(begin)

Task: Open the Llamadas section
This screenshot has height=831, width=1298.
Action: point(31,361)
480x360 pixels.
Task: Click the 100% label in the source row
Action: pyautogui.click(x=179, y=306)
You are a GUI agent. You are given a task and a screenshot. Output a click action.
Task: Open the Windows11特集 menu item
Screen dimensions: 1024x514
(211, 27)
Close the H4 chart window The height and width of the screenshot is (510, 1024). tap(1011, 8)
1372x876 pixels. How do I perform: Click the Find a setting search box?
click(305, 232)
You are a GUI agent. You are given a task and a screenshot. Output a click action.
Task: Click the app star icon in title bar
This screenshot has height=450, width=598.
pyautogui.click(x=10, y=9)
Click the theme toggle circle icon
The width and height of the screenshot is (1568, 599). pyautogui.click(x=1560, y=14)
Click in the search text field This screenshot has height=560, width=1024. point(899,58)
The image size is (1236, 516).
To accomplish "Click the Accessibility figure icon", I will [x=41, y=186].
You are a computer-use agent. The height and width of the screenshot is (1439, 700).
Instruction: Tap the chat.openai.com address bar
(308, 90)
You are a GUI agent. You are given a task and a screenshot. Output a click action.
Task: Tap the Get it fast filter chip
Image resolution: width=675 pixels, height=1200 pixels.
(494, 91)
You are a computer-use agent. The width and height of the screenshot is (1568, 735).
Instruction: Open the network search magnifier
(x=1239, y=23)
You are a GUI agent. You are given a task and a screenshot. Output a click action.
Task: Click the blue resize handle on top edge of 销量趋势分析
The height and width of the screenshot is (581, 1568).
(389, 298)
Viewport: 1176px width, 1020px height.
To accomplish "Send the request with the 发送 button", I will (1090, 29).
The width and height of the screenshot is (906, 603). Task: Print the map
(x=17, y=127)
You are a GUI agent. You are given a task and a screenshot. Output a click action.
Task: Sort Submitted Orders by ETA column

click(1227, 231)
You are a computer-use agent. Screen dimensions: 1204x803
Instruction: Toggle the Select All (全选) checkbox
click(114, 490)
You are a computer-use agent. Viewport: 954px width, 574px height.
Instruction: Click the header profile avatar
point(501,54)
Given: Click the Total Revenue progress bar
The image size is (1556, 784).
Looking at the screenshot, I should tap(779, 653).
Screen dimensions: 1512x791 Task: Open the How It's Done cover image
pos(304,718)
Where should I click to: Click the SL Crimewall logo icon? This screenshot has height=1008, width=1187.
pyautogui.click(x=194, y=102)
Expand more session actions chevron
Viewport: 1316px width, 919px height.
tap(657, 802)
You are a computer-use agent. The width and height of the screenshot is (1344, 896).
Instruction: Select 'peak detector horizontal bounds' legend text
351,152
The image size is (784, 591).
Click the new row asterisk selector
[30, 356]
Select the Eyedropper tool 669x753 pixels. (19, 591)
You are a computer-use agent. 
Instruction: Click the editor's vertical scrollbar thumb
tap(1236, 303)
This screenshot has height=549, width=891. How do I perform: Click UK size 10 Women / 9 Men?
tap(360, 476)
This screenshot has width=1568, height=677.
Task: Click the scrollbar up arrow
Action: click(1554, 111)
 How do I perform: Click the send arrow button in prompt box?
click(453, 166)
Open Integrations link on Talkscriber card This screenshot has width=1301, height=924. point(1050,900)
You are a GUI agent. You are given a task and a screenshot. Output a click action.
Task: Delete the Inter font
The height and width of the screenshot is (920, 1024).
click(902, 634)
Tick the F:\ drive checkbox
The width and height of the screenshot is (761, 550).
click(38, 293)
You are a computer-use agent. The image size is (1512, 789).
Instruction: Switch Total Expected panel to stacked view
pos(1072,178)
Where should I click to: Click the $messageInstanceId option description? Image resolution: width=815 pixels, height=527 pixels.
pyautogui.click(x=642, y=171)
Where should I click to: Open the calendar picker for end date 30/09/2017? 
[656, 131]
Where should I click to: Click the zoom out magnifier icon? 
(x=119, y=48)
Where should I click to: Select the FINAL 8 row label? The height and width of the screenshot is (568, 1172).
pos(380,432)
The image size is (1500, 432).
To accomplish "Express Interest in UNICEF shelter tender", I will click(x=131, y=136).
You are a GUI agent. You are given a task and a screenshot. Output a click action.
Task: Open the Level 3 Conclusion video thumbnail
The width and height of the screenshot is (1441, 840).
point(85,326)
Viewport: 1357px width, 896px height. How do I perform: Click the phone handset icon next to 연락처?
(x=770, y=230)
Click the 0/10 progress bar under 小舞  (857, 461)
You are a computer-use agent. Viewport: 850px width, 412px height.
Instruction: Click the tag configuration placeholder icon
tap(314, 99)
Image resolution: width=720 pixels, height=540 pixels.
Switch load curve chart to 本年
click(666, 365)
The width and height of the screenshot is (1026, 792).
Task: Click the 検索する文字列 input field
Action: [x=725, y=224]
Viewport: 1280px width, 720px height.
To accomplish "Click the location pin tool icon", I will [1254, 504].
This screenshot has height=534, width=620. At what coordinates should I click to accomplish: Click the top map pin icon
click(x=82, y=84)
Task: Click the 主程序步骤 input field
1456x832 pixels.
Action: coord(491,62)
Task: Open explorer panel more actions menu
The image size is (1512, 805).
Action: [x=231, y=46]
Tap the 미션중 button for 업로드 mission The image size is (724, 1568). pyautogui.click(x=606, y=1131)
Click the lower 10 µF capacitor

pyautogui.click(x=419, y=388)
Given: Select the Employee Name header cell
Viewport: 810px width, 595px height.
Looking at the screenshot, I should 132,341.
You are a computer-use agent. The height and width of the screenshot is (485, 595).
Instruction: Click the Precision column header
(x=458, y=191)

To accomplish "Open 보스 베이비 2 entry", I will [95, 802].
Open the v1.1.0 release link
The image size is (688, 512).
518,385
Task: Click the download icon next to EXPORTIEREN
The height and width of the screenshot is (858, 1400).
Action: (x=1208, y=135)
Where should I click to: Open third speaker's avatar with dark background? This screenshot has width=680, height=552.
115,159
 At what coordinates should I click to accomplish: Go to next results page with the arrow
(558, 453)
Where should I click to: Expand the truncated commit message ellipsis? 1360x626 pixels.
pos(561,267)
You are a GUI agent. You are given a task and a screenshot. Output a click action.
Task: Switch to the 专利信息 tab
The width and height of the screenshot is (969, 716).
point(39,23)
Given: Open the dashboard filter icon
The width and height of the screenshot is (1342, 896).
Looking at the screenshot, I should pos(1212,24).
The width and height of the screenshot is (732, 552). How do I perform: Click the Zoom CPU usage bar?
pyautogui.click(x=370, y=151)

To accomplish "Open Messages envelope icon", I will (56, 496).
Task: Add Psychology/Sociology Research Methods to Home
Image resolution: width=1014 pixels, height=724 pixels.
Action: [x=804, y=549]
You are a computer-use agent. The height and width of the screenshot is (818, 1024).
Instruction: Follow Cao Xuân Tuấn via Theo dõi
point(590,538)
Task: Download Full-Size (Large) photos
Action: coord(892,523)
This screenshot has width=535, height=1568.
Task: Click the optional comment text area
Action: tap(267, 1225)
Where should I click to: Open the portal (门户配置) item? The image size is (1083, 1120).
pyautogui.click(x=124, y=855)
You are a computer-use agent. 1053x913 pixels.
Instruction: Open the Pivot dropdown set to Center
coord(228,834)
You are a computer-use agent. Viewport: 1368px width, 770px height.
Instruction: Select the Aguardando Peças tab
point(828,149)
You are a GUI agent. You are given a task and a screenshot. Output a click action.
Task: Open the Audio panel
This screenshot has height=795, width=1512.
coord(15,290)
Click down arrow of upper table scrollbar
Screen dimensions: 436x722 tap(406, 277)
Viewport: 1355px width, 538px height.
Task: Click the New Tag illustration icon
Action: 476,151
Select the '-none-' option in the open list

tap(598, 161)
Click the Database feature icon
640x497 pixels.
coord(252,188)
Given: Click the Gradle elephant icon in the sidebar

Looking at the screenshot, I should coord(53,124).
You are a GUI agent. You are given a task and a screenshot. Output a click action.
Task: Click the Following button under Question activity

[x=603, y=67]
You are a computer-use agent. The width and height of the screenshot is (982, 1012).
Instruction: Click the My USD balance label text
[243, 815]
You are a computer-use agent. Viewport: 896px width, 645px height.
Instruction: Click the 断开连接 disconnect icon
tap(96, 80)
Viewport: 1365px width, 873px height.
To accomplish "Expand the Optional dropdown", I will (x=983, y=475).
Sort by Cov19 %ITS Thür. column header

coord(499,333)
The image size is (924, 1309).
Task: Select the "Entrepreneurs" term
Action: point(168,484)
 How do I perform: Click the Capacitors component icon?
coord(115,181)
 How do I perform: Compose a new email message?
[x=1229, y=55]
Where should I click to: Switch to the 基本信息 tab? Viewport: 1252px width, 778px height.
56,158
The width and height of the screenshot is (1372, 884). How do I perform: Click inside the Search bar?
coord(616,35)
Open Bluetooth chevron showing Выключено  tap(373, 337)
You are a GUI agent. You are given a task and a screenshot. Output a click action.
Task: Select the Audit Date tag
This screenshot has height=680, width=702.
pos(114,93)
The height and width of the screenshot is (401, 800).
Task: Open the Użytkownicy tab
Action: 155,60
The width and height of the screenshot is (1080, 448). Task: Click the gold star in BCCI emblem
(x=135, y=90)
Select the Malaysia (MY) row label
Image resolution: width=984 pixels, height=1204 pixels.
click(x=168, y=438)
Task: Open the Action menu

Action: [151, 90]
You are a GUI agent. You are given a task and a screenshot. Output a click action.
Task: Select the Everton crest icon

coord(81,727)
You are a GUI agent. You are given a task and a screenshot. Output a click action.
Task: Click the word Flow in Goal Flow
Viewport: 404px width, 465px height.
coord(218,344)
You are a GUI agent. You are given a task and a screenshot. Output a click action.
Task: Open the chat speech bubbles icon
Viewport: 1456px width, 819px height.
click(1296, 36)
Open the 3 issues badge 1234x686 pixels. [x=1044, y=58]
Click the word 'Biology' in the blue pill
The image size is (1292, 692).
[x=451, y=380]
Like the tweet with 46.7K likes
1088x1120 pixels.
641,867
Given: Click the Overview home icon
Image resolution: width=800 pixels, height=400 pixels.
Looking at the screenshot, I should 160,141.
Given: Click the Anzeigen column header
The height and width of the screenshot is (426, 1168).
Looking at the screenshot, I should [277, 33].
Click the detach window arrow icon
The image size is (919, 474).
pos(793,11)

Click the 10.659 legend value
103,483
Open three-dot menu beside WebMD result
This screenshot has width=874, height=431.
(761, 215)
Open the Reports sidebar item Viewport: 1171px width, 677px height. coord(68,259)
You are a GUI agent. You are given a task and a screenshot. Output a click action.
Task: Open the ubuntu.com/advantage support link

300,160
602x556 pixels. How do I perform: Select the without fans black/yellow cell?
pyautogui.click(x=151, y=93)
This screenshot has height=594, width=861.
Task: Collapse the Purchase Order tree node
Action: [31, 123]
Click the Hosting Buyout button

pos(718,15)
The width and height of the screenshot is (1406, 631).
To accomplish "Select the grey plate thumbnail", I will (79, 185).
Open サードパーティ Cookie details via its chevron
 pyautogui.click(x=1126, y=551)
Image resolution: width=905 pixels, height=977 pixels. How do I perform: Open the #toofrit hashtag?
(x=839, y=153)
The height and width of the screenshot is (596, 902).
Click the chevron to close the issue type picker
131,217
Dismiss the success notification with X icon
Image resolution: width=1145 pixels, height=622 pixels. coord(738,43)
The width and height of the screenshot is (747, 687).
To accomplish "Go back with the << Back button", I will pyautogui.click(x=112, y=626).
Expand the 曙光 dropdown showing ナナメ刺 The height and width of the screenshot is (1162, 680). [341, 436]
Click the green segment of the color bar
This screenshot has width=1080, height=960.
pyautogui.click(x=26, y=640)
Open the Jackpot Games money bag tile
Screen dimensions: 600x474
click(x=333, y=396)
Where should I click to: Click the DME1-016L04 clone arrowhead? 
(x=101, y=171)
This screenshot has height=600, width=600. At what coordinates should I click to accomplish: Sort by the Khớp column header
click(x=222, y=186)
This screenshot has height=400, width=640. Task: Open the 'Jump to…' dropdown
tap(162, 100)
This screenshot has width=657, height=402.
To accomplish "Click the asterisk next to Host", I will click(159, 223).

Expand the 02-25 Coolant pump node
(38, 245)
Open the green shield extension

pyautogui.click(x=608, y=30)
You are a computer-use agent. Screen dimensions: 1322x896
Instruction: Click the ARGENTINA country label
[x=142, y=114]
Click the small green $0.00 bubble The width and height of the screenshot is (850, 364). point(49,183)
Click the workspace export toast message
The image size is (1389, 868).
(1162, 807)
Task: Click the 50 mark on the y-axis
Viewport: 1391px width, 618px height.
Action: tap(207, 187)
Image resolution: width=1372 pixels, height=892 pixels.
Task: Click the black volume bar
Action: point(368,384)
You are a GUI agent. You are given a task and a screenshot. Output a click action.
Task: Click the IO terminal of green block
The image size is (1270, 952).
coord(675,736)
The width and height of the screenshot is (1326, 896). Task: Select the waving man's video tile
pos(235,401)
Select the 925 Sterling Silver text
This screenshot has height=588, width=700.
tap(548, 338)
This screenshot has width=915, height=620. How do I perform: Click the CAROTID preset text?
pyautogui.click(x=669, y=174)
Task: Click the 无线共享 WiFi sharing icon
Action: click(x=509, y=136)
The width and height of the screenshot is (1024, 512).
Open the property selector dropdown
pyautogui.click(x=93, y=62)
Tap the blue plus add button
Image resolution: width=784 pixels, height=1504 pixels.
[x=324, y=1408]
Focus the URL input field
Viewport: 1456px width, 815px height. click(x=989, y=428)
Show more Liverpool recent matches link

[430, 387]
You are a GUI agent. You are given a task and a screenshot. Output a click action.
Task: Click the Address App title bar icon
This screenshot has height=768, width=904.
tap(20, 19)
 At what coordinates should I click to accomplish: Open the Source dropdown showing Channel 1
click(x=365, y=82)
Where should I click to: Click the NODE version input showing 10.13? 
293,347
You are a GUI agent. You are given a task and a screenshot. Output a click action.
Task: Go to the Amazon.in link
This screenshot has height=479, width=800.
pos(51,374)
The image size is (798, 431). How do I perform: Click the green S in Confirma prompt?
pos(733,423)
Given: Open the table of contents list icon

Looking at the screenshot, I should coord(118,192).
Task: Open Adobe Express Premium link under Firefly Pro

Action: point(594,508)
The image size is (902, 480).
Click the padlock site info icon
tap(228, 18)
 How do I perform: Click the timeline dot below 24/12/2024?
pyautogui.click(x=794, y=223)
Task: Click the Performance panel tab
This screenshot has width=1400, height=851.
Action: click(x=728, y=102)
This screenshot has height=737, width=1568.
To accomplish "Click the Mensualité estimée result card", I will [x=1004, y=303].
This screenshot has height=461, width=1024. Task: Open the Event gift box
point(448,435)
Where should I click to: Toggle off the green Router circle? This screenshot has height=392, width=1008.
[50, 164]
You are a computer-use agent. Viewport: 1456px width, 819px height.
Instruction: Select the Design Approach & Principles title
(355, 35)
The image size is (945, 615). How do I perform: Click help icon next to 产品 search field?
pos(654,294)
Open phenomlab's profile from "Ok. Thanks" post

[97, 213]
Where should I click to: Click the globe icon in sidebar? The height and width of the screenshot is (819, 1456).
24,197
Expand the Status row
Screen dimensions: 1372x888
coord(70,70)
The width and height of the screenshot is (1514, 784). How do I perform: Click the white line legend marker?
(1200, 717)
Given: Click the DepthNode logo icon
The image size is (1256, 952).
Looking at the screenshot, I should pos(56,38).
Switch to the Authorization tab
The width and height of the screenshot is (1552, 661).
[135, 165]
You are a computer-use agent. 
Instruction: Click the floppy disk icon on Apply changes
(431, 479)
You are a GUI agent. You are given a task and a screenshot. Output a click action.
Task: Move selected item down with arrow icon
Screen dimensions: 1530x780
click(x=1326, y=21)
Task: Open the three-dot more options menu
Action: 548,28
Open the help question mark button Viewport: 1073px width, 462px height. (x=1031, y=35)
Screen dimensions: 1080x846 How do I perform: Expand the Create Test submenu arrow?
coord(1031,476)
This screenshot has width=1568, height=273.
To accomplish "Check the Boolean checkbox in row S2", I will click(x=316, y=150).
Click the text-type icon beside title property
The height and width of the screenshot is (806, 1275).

(end)

INSTRUCTION
Copy the lines from the line with "At what coordinates should I click to accomplish: Go" to the line with "pos(561,267)", putting "chevron" in place of "arrow" and leaving everything else unchanged.

TASK SOLUTION
 At what coordinates should I click to accomplish: Go to next results page with the chevron
(558, 453)
Where should I click to: Expand the truncated commit message ellipsis? 1360x626 pixels.
pos(561,267)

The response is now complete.